T.S. Sathyavathi, Sanskrit scholar and a student of Srikantan, said: “My guru’s sangeeta was a mirror of his wholesome personality. His Mysore shastreeyate brought in him an impeccable diction, while his assiduously nurtured manodharma made him conform to a madhya vilamba pace in his rendering, a facet of his refined melodic standing. The umpteen raga deliberations from us will never match a single sangati of our maestro who pithily sketched the absolute essence of the raga bhava. He revelled in succinct phraseology that conveyed the best in the opening expressions itself. His voice had an emotive calling to it, a dard that his dwani conveyed, so intense with bhava rasa. I can trace these features to his saatvika aahaara and his calm mental disposition for ever exploring divinity.”

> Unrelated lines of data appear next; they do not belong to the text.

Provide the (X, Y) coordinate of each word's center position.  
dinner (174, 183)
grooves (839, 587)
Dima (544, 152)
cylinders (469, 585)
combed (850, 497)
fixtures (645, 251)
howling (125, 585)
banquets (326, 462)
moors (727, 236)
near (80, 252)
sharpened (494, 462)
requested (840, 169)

Indian Space Research Organisation (ISRO) Chairman K. Radhakrishnan, a student of Srikantan for 35 years, says, “The best way to remember R.K. Srikantan’s teachings would be to have his lessons aired by Akashvani [AIR] as a series on connoisseurs. In this post-Srikantan phase we need to resurrect the treasure trove of the AIR archives where RKS’ Gaanavihara, Geetharadhana or Sangeetha Samrajya will prove to be a fund of knowledge-gathering music sessions. It is essential that his meaningful school of music is carried forward through his large set of students to help future generations be aware of the great master.”

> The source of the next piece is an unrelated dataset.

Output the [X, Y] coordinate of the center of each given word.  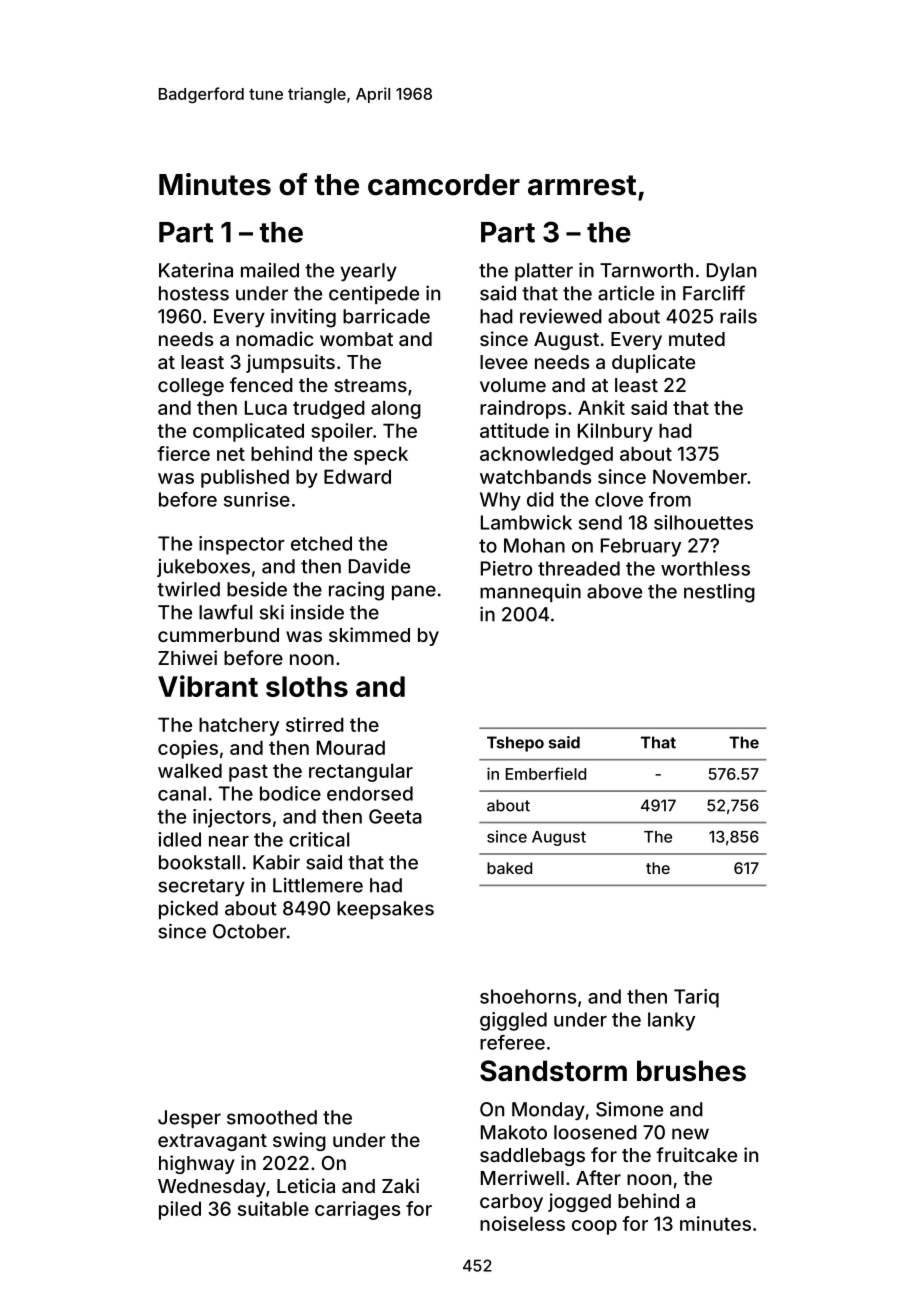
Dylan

RKS’ performances matched his teaching capabilities, and senior musicians such as Ramakanth, M.S. Sheela and T.S. Sathyavathi, who were his shishyas, stand testimony to this. But was he ever rewarded in his lifetime for all the treasures he created for posterity? Says Chiranjiv Singh, former Additional Chief Secretary to the Karnataka government and an aficionado of the classical genres: “Srikantan was far above all awards, they didn’t mean anything to him. Who remembers all awardees anyway? Did Bade Ghulam Ali Khan or Ustad Amir Khan get Padma awards? Their music is still immortal. I have seen people run after awards, but the modest Srikantan never ever entered the portals of the Vidhana Soudha [State Assembly] soliciting such recognitions. I met him only at music platforms! He belongs to the league of Girija Devi, Mallikarjun Mansur, Kishori Amonkar and Gangubai Hangal, for whom music was a lifelong tapasya.”

Incidentally, it was on Chiranjiv Singh’s official insistence that Srikantan got the Padma Bhushan in 2011. Singh says, “I would have been happier if he had received the Padma Vibhushan.”

RKS was so evolved, says Singh, that “after a point everyone knew he was singing only for the divine”. “Be it the kritis of the Trinity or the Devaranama, he internalised them to convey the inherent bhava. And whenever I heard a Tyagaraja kriti, rendered so poignantly by him, I always thought even Tyagaraja must have sung it that way.”